Stellungnahme des Bundesrates
Le Conseil fédéral et le Parlement se sont déjà prononcés contre une modification de l'article 9 de la loi sur le blanchiment d'argent (LBA) lors du traitement de la motion Jositsch 11.3153, "Blanchiment d'argent. Extension de l'obligation d'informer les autorités". Contrairement à ce que mentionne le développement de la présente motion, ce point de vue a été maintenu dans l'avant-projet du 27 février 2013 concernant la mise en oeuvre des recommandations du Groupe d'action financière (GAFI), révisées en 2012. Selon cet avant-projet, l'obligation de communiquer visée à l'article 9 LBA restait inchangée, tandis que le droit de communication prévu à l'art. 305ter, al. 2, du Code pénal devait être supprimé.
Comme déjà expliqué dans le cadre de l'avant-projet du 27 février 2013, un abaissement du seuil d'annonce irait à l'encontre d'une tradition bien établie dans le système suisse de lutte contre le blanchiment d'argent, à savoir la responsabilisation des intermédiaires financiers. En effet, si un tel modèle était mis sur pied, les intermédiaires financiers communiqueraient sur la base de simples suppositions ("defensive reporting"). Cela écarterait, en les déresponsabilisant, ces mêmes intermédiaires financiers d'un système dont ils sont partie intégrante depuis sa création (voir le rapport explicatif du 27 février 2013 sur le projet destiné à la consultation, p. 34).

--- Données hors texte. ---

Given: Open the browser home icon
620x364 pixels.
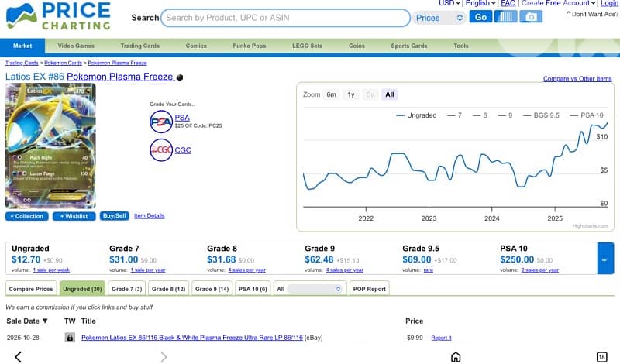Looking at the screenshot, I should (456, 356).
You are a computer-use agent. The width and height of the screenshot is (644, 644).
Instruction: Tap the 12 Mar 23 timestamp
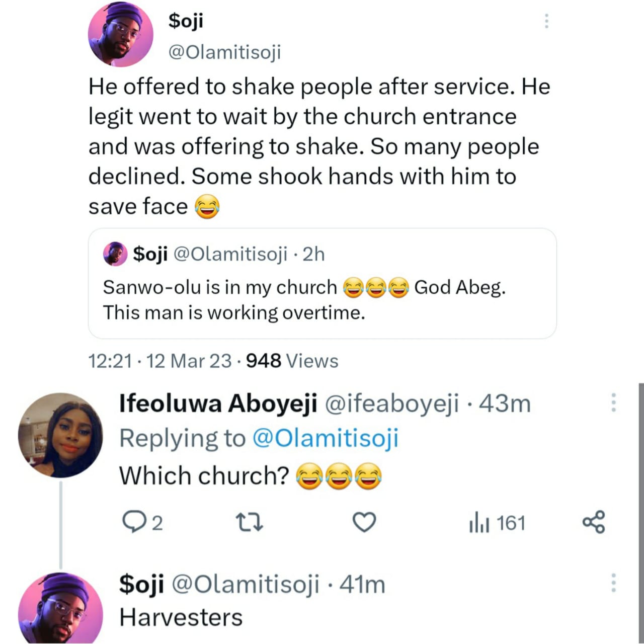click(189, 361)
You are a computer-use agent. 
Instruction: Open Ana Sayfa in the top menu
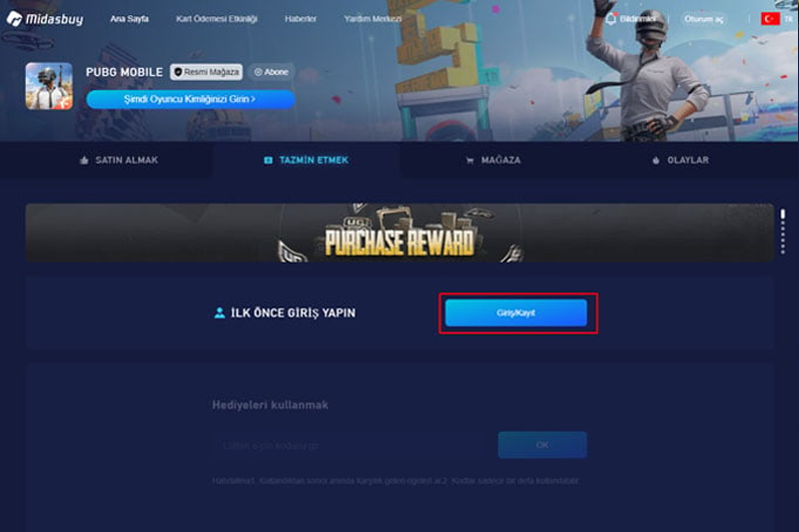coord(130,19)

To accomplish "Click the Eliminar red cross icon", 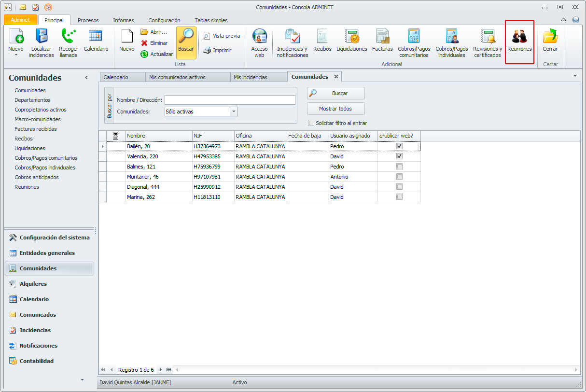I will pos(144,43).
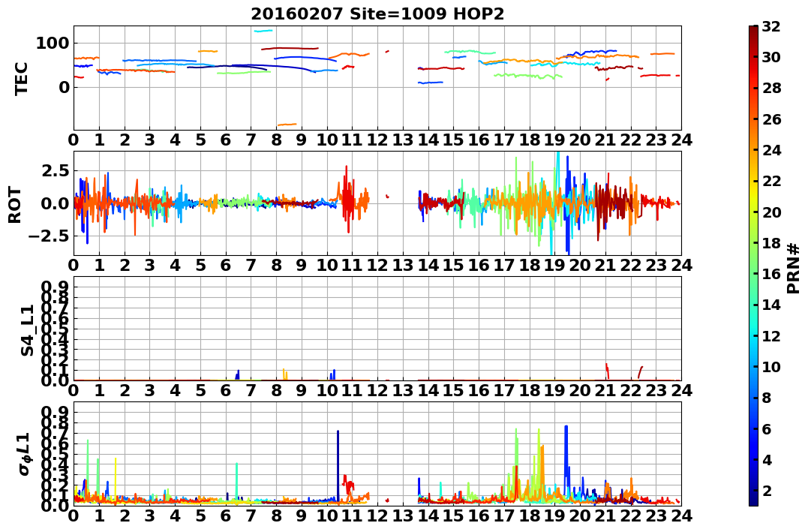
Task: Click the red ROT burst near hour 11
Action: click(347, 200)
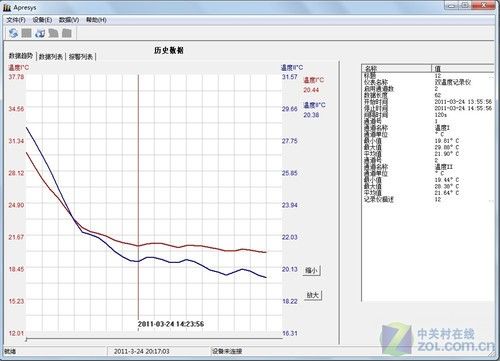Open the 文件(F) menu
This screenshot has width=500, height=361.
[16, 20]
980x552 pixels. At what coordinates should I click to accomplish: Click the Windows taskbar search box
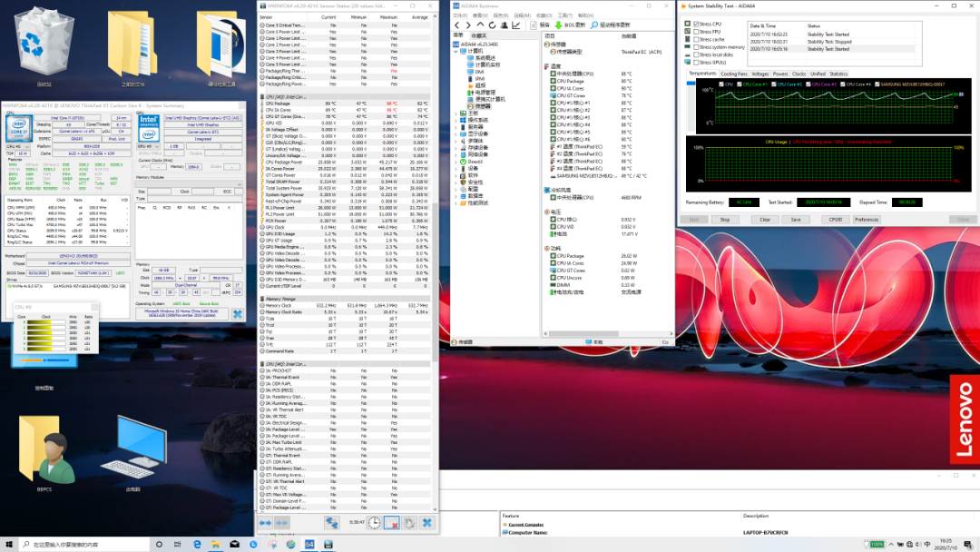pyautogui.click(x=77, y=544)
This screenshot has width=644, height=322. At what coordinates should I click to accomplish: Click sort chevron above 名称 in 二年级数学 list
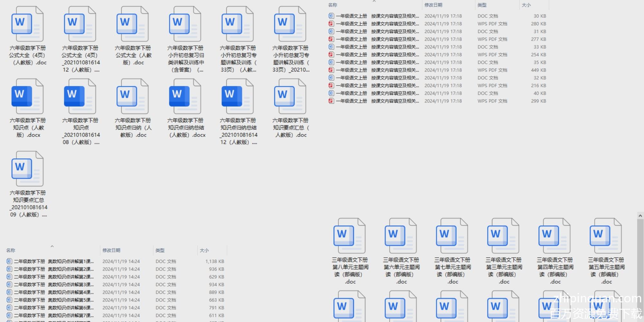(x=52, y=247)
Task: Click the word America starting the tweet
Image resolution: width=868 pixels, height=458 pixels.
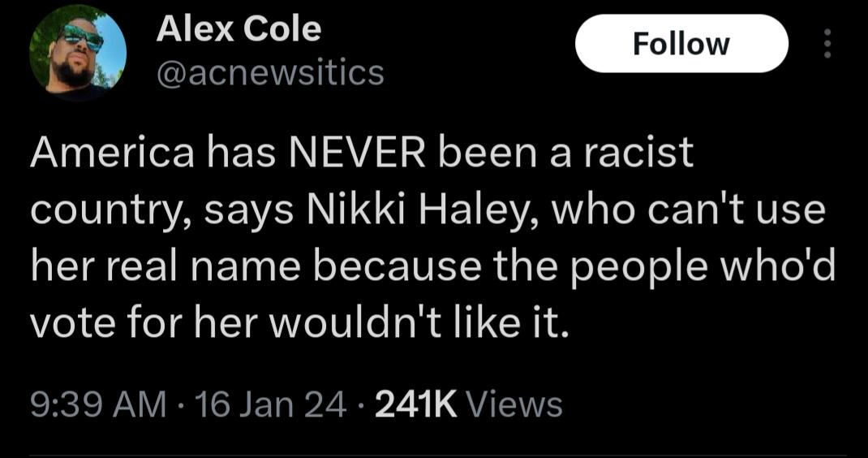Action: 110,153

L'article 9 LBA prévoit une obligation de communiquer lorsqu'un intermédiaire financier "présume, sur la base de soupçons fondés" (voir la recommandation du GAFI no 20 : "reasonable grounds to suspect"). Cela permet d'éviter, d'une part, que l'obligation de communiquer se limite à la présence de connaissances concrètes et, d'autre part, que de pures suppositions (subjectives) suffisent quelles que soient les circonstances. Selon la pratique établie relative à l'article 9 LBA, une communication doit être transmise si, notamment sur la base des clarifications particulières visées à l'article 6 LBA et des indices en résultant, l'origine criminelle des valeurs patrimoniales est présumée ou, du moins, ne saurait être exclue (voir le rapport "La pratique du MROS", mars 2016, p. 27). En outre, l'annexe de l'ordonnance de la FINMA sur le blanchiment d'argent énumère une quarantaine d'indices de blanchiment d'argent.
Pour toutes ces raisons, le Conseil fédéral renonce à modifier la loi en l'état actuel des choses.
Le Conseil fédéral propose de rejeter la motion.